For the entries below, repeat exactly each line starting with the one that contains "冬(35) (321, 1295)" and going on through the one that contains "撮影レポート (481, 14)", and no others.

Material for this exercise Block Start

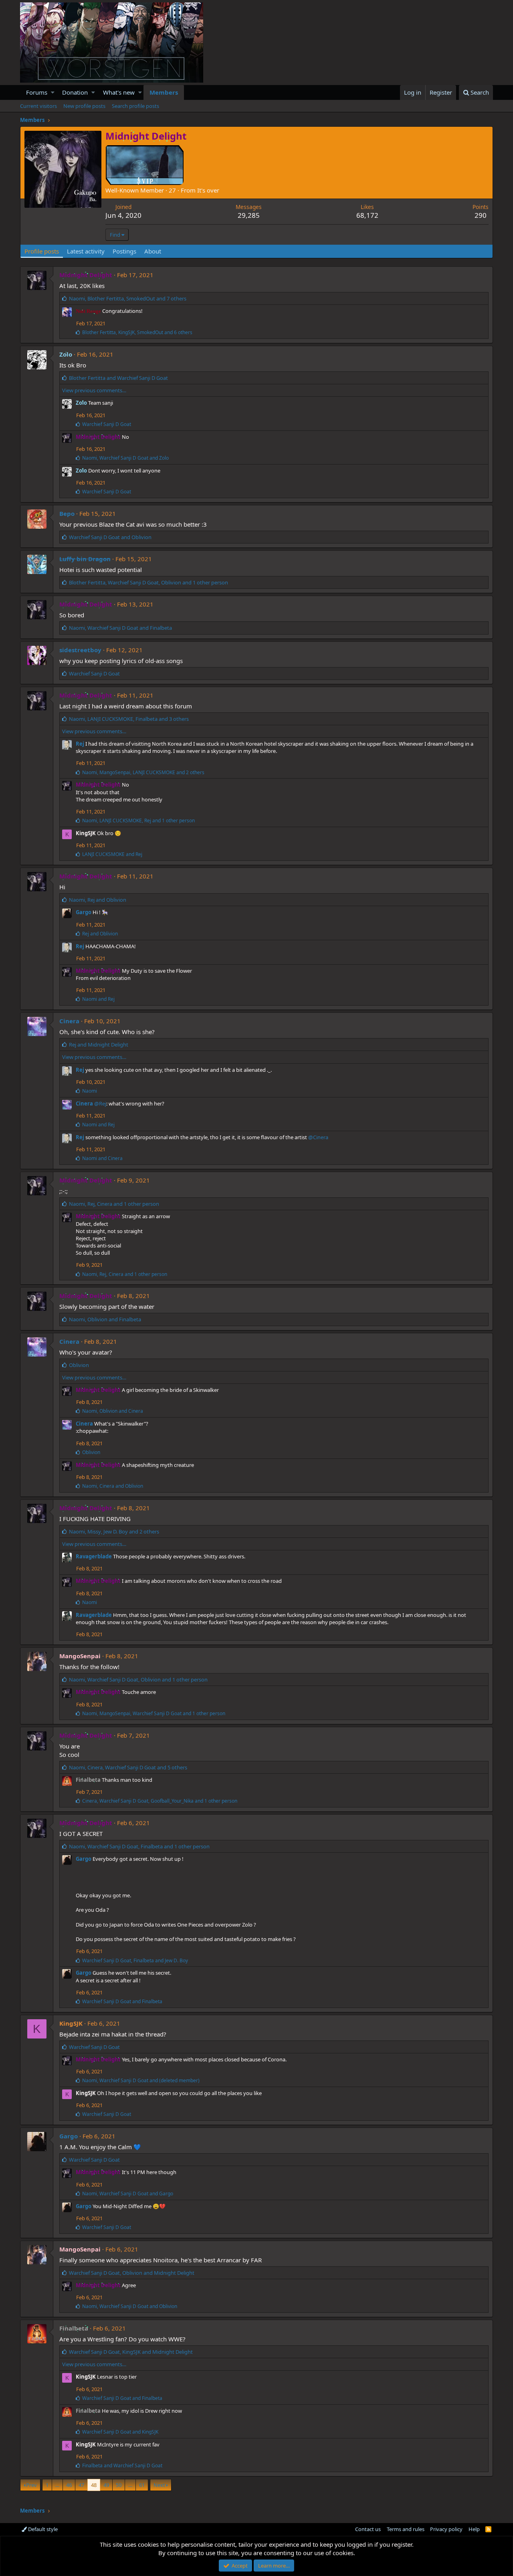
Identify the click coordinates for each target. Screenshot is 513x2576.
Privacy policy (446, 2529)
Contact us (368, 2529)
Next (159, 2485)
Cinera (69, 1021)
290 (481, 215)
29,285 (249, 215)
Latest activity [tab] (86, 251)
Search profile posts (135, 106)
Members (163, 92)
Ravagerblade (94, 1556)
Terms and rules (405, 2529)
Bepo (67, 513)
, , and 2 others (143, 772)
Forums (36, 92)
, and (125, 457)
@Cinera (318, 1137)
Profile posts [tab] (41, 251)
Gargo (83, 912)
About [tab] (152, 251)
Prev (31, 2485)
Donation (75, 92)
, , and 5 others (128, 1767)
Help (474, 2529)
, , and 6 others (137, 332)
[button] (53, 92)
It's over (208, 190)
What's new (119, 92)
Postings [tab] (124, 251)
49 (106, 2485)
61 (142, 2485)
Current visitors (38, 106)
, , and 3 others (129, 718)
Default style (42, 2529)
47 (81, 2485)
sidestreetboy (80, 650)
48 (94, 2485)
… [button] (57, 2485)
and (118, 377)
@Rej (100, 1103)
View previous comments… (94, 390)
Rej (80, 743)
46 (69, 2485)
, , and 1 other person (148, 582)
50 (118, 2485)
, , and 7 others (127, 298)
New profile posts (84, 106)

Material for this exercise Block End
Material for this exercise Block Start

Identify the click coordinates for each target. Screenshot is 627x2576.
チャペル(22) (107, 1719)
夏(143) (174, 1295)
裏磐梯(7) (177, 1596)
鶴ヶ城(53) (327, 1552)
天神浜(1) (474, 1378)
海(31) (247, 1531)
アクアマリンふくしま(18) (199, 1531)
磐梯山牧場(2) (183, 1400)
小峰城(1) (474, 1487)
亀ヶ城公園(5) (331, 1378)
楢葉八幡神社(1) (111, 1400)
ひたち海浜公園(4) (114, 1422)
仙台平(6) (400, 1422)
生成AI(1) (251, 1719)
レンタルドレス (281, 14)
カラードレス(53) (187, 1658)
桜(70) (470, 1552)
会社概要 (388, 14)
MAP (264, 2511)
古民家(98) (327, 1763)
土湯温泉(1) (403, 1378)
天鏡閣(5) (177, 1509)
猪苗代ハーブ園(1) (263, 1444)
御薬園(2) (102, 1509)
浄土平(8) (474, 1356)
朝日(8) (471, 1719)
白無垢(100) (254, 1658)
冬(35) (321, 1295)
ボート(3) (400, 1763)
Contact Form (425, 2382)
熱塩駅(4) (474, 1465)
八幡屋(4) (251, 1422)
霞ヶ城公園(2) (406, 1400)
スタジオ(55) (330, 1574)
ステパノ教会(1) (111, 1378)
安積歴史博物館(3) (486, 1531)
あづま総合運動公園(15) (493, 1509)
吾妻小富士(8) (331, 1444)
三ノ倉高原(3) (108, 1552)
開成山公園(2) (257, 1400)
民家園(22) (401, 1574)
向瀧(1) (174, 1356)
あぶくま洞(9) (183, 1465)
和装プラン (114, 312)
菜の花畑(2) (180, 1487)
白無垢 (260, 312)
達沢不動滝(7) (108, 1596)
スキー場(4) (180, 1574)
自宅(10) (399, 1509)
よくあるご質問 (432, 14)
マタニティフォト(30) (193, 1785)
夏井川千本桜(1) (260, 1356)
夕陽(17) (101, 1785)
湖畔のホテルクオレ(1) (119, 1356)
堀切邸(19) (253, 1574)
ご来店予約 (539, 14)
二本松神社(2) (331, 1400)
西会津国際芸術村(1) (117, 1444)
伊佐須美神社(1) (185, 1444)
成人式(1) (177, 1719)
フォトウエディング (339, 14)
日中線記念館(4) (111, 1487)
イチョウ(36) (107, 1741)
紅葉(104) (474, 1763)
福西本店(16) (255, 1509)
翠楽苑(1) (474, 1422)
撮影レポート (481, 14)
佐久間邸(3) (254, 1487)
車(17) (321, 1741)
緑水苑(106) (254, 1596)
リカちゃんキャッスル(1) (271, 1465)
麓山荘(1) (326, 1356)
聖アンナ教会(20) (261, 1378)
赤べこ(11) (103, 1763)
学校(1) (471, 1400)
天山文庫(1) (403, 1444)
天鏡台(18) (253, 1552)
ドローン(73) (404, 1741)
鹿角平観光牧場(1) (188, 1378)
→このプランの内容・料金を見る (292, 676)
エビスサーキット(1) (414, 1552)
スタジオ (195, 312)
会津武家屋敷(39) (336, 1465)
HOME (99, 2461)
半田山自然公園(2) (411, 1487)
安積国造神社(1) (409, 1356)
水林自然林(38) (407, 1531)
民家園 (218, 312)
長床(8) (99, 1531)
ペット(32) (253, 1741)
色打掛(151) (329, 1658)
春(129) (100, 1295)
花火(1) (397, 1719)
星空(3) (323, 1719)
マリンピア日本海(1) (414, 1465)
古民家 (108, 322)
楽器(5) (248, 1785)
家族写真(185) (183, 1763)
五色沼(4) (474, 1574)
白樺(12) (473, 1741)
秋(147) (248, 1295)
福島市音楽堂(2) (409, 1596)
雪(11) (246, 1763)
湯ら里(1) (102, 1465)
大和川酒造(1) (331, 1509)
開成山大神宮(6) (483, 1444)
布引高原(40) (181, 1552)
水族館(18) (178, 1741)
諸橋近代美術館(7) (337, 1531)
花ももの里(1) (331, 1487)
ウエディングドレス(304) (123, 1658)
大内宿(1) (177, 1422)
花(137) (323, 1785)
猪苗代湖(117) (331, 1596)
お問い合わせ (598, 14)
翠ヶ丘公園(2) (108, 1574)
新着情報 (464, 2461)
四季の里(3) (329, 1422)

Material for this exercise Block End

- [Problem solution]
冬(35) (321, 1295)
ボート(3) (400, 1763)
Contact Form (425, 2382)
熱塩駅(4) (474, 1465)
八幡屋(4) (251, 1422)
霞ヶ城公園(2) (406, 1400)
スタジオ(55) (330, 1574)
ステパノ教会(1) (111, 1378)
安積歴史博物館(3) (486, 1531)
あづま総合運動公園(15) (493, 1509)
吾妻小富士(8) (331, 1444)
三ノ倉高原(3) (108, 1552)
開成山公園(2) (257, 1400)
民家園(22) (401, 1574)
向瀧(1) (174, 1356)
あぶくま洞(9) (183, 1465)
和装プラン (114, 312)
菜の花畑(2) (180, 1487)
白無垢 (260, 312)
達沢不動滝(7) (108, 1596)
スキー場(4) (180, 1574)
自宅(10) (399, 1509)
よくあるご質問 (432, 14)
マタニティフォト(30) (193, 1785)
夏井川千本桜(1) (260, 1356)
夕陽(17) (101, 1785)
湖畔のホテルクオレ(1) (119, 1356)
堀切邸(19) (253, 1574)
ご来店予約 (539, 14)
二本松神社(2) (331, 1400)
西会津国際芸術村(1) (117, 1444)
伊佐須美神社(1) (185, 1444)
成人式(1) (177, 1719)
フォトウエディング (339, 14)
日中線記念館(4) (111, 1487)
イチョウ(36) (107, 1741)
紅葉(104) (474, 1763)
福西本店(16) (255, 1509)
翠楽苑(1) (474, 1422)
撮影レポート (481, 14)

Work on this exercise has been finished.